The important role of Weinreich et al.’s (1968) seminal paper has already been pointed out. Interested in a more profound understanding of language change, the paper is centered around five central problems to be solved: (i) identifying the (crosslinguistic) constraints on linguistic change; (ii) studying the transition of features from one speaker to another; (iii) uncovering the embedding of changes, both in the linguistic and in the social structure; (iv) taking into account speakers’ evaluations of linguistic forms; and (v) delving into the actuation of language change, with causes for change originating from “stimuli and constraints both from society and from the structure of the language” (Weinreich et al. 1968: 186). As the interrelation of linguistic and social factors in language change is central in each of these areas, finding answers to these five questions is often seen as a key task for historical sociolinguists (cf. Tuten and Tejedo Herrero 2011: 286–287). Especially the problems of transition, embedding and evaluation have gained most attention within the discipline: how and when changes are transmitted from one speaker to another, how new forms become established in speech communities, across age groups, professions or social strata, and how prestige, norms of correctness and speakers’ attitudes toward specific forms may affect changes, are central issues in historical sociolinguistics.

To answer these questions, historical sociolinguists can draw on insights and principles from modern-day sociolinguistics, on the working assumption that the fundamental principles and mechanisms of language variation and change are valid across time. This uniformitarian principle finds its origin in the premise of uniformitarianism in natural sciences such as geology and is described by Labov (1972: 275) as the idea that “the forces operating to produce linguistic change today are of the same kind and order of magnitude as those which operated five or ten thousand years ago” (cf. also Joseph 2011 for further discussion). This principle certainly holds true for basic assertions, such as “the fact that language must always have been variable, that different social groups and genders had different ways of speaking, and that people have always been aware of these differences” (Bergs 2012: 96). However, applying the idea of uniformitarianism beyond such basic assumptions holds the danger of “ideational anachronism” (Bergs 2012), whereby we transpose modern concepts such as social class, gender or prestige to historical settings, the applicability and validity of which is largely constricted to modern Western societies. To avoid the pitfalls of anachronism, it is the task of historical sociolinguists to reconstruct a broad picture of the social context in which the language varieties under investigation were used, drawing on the inductive method to identify the social conditions of language variation and change, ensuring empirical, social and historical validity (cf. Nevalainen 2006). In fact, this challenge lies at the heart of the so-called historical paradox: we know that the past was different, but what we do not know exactly is how different it was (Labov 1994: 11; cf. Nevalainen 2010). For this reason, historical sociolinguistics needs to transcend the mere application of modern-day sociolinguistic methods and questions to historical settings: part of the endeavor lies exactly in finding out how different the past was, and thus “every language period and every linguistic community must be investigated independently and in its own right” (Bergs 2012: 96).
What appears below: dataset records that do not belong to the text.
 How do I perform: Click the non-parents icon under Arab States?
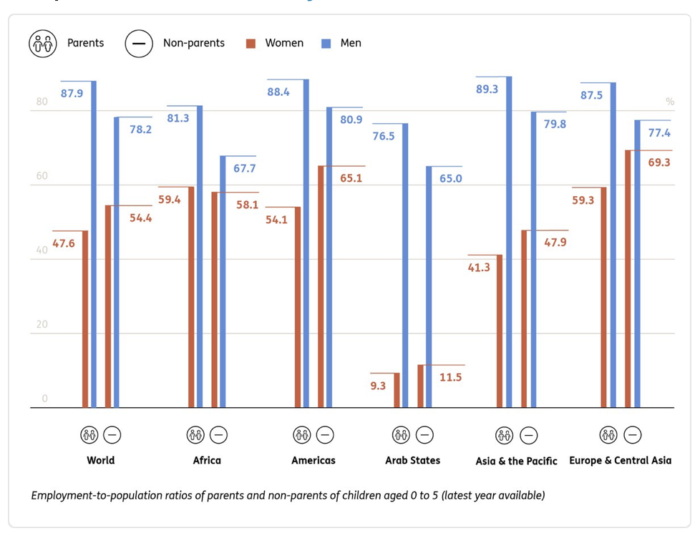424,435
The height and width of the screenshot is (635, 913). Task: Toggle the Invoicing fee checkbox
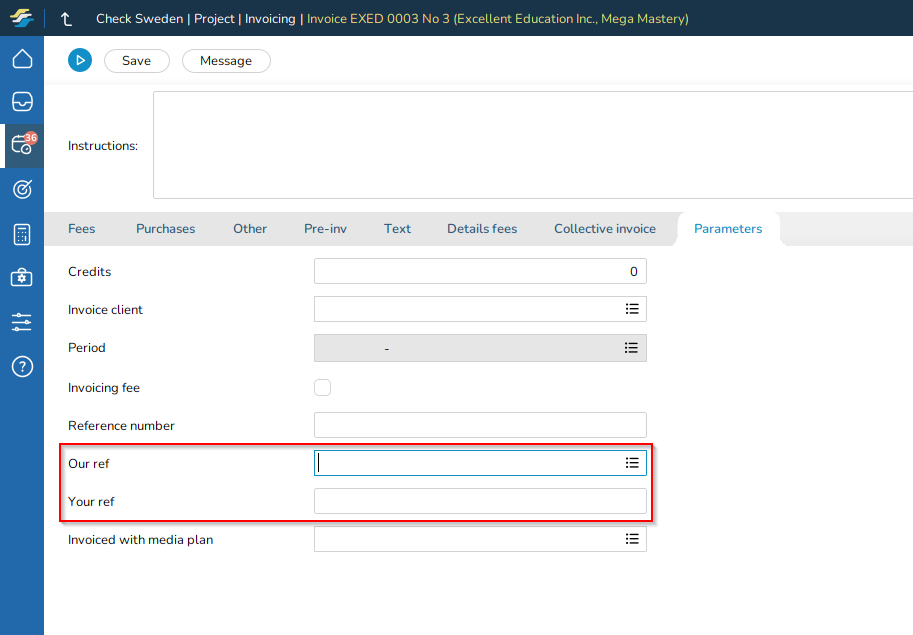[x=322, y=387]
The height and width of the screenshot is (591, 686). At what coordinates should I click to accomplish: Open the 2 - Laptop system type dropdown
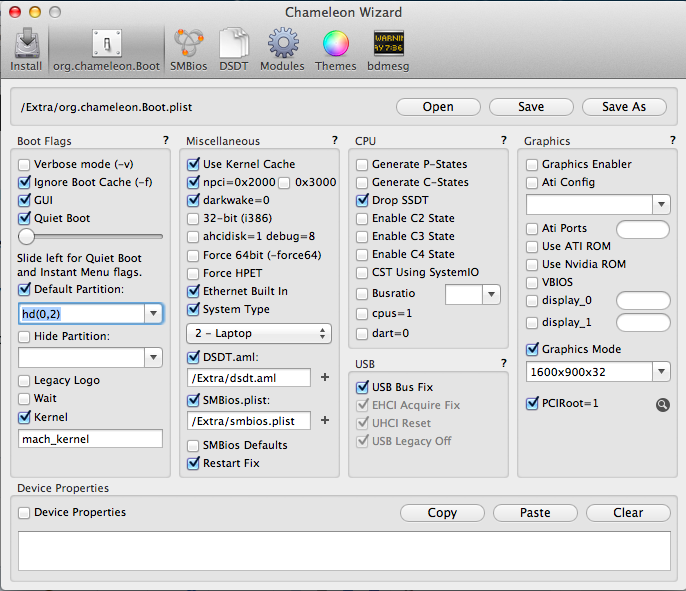click(x=259, y=333)
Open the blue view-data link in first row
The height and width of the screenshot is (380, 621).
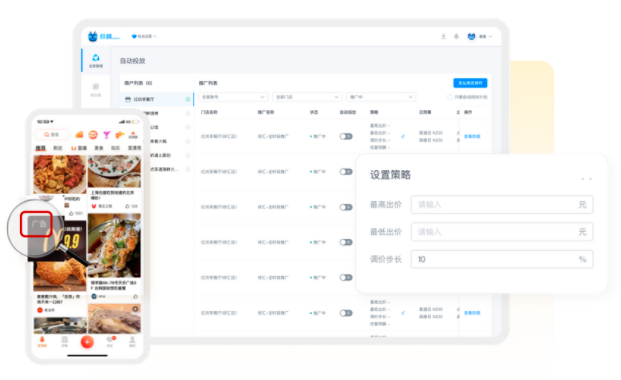pos(472,136)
Related to the above problems of validity and diachronic universality is the bad data problem (cf. e.g. Nevalainen and Raumolin-Brunberg 2003; Cantos 2012: 102–103). While Labov (1994: 11) has already remarked that “[h]istorical linguistics can then be thought of as the art of making the best use of bad data”, the challenges related to this problem are even more significant in historical sociolinguistics. Not only is historical background information such as scribes’ age, gender, education or role in society often hard to unravel, the written record available is also strongly biased toward formal writings of highly educated men from the upper ranks of society. Studying the use of vernacular forms, for instance, or learning about basic literacy and writing practices from male and female members of lower social ranks, is more challenging. It requires historical sociolinguists to be creative in terms of the material they study, following the suggestion by Romaine (1982: 12) that “if linguistics is to be conceived of as sociolinguistic in nature, then sociolinguistics must be ‘tested’ on new and different kinds of data”.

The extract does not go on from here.